→ Record list:
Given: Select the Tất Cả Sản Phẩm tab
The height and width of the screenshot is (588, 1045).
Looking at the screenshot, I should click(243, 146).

...

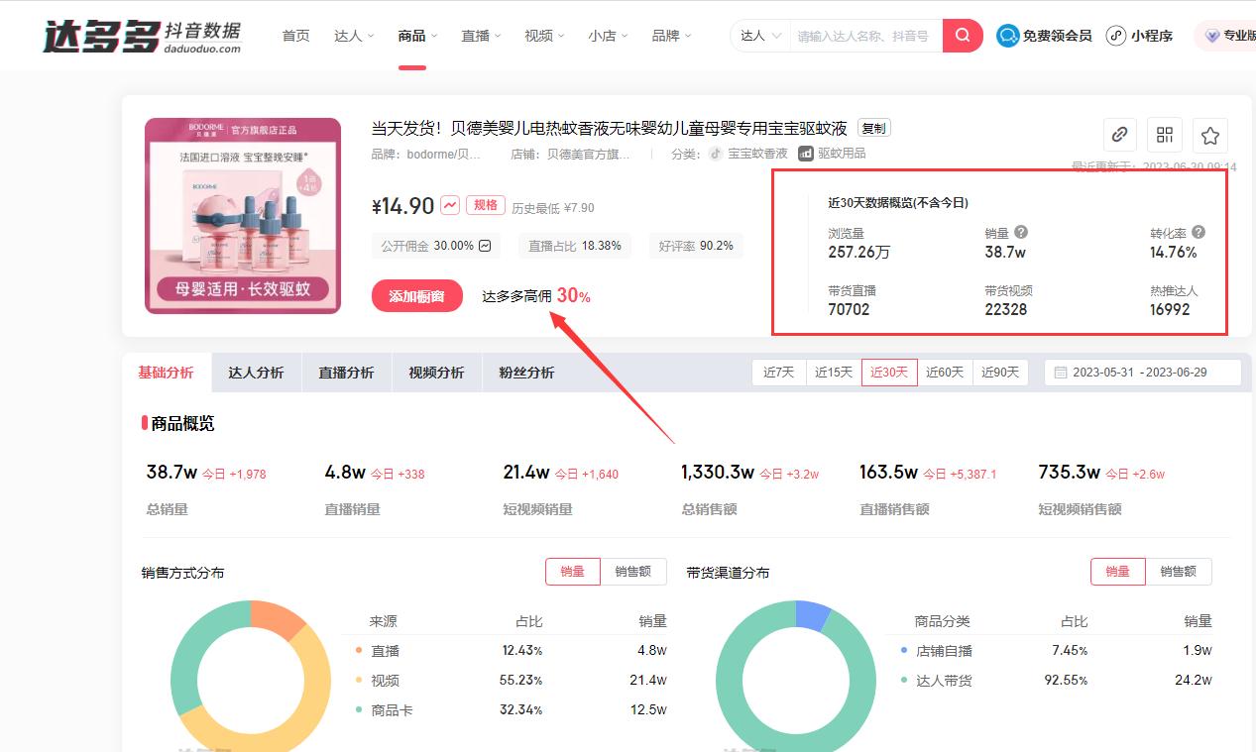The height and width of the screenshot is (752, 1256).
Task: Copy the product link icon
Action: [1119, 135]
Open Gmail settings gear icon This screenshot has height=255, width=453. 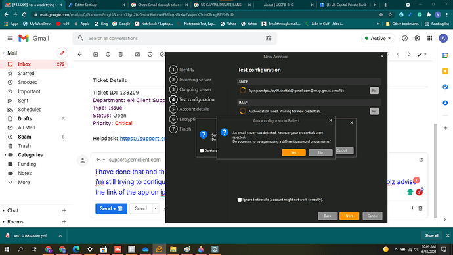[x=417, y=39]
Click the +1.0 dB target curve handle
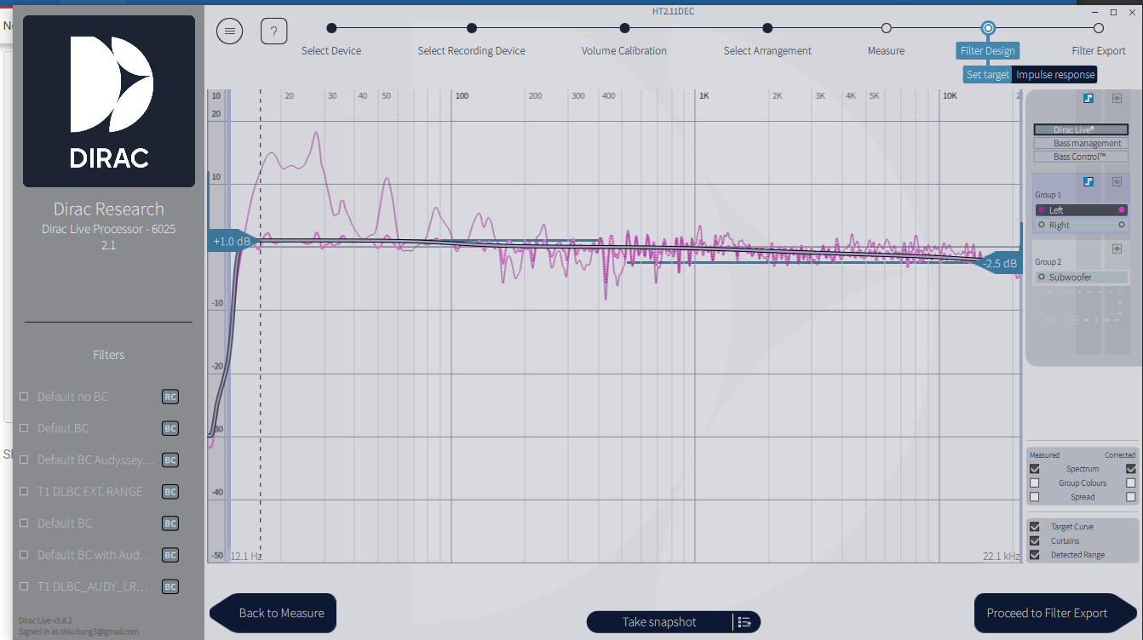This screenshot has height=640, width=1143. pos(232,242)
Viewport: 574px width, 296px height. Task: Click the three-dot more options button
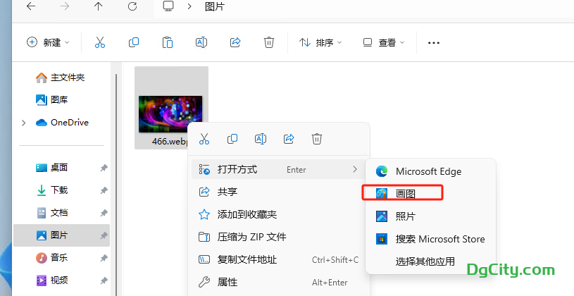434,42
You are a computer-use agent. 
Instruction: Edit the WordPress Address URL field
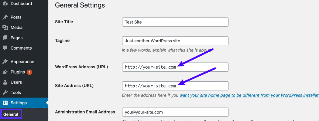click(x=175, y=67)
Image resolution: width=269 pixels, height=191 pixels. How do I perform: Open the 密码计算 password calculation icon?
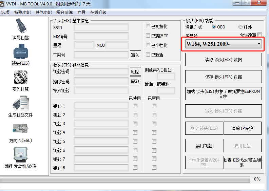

...

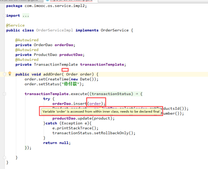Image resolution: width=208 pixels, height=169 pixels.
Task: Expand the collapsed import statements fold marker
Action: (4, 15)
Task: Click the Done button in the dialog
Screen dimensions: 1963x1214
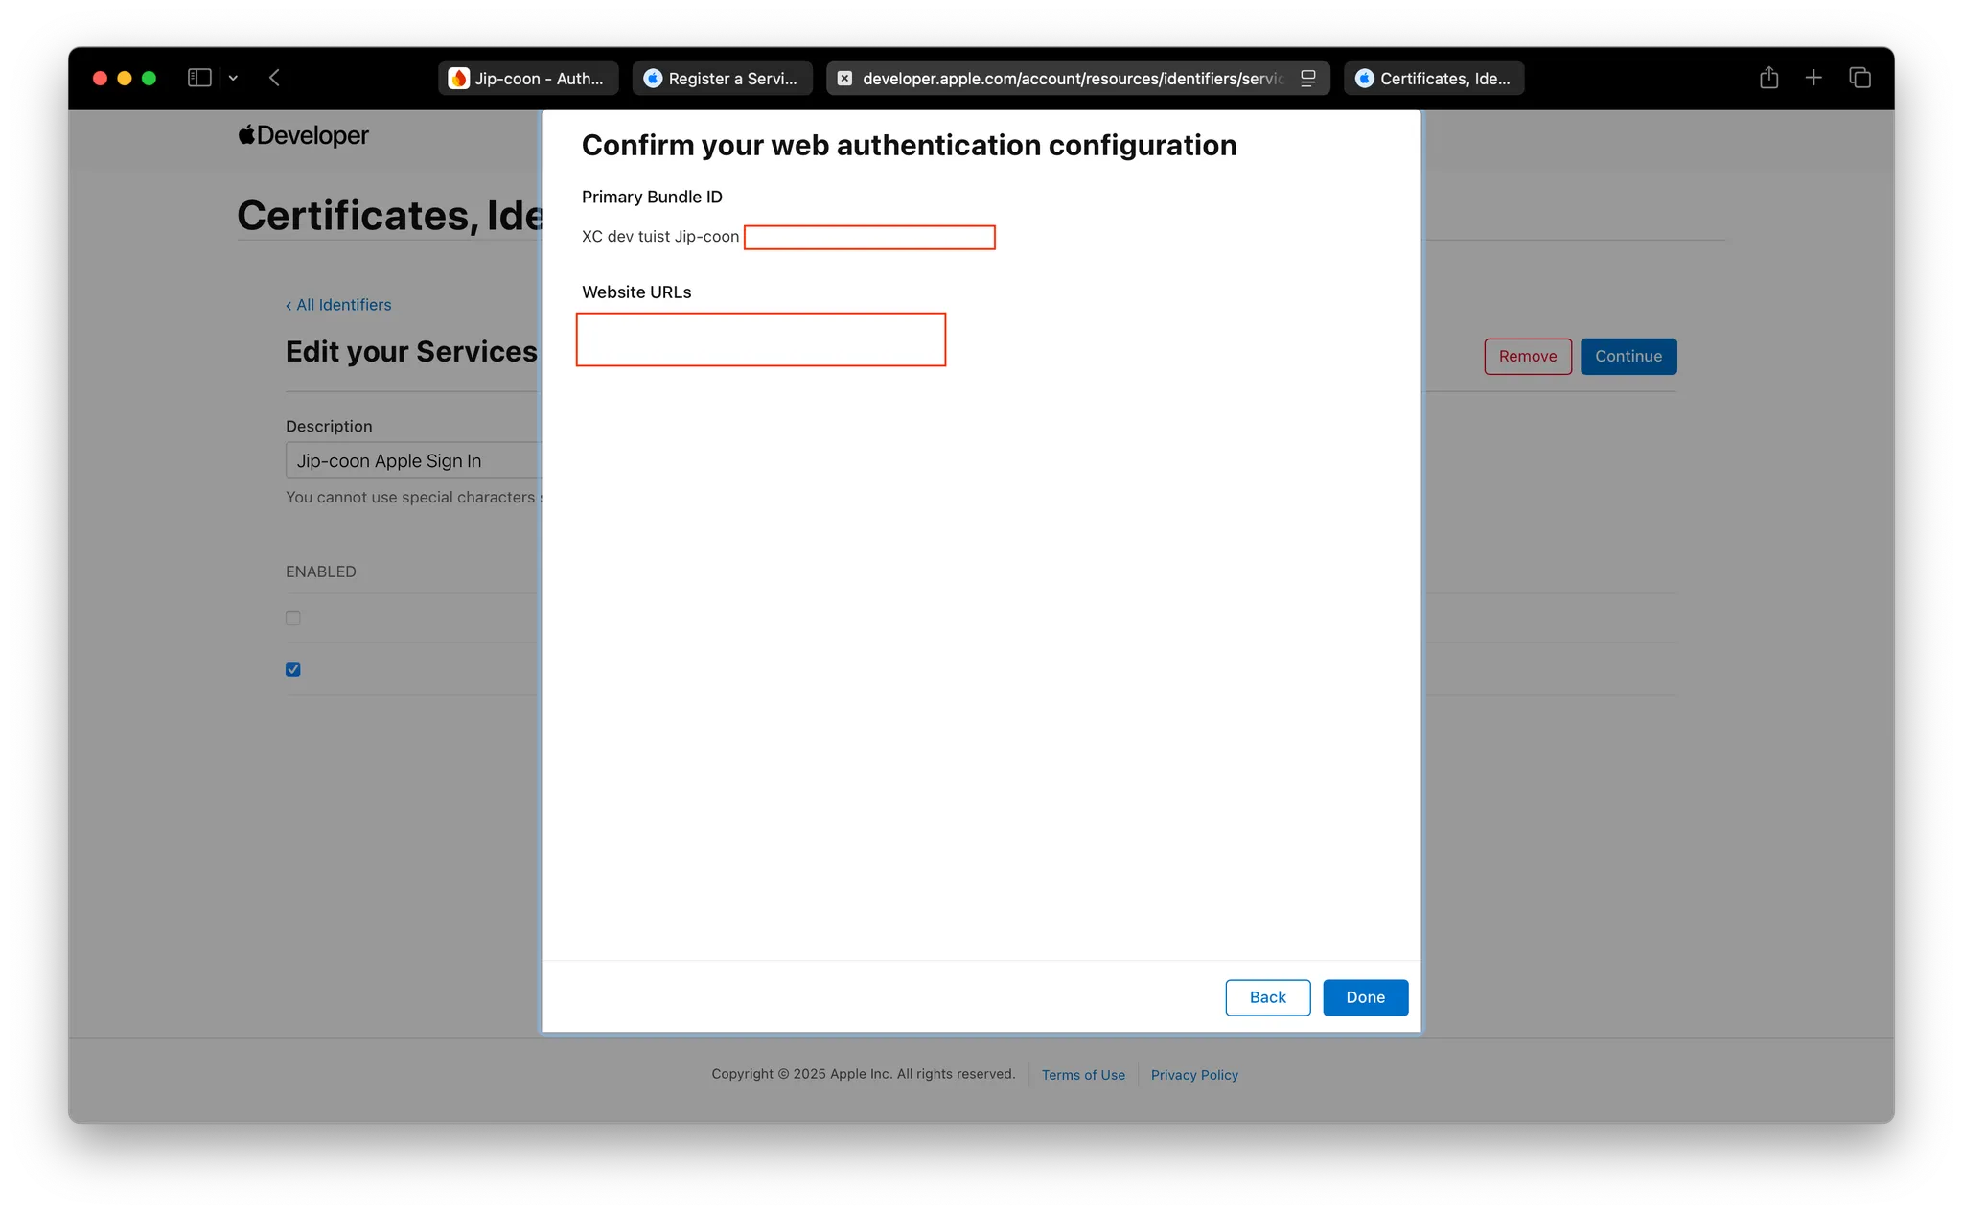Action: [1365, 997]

→ Task to complete: Lay out everything from the line containing "Task: Click the Done button in the dialog" down to the line containing "Action: [1365, 997]" as a JSON list of strings, one string per line, with blank lines omitted. Leave the pictures out of the answer.

→ Solution for this task:
[
  "Task: Click the Done button in the dialog",
  "Screen dimensions: 1963x1214",
  "Action: [1365, 997]"
]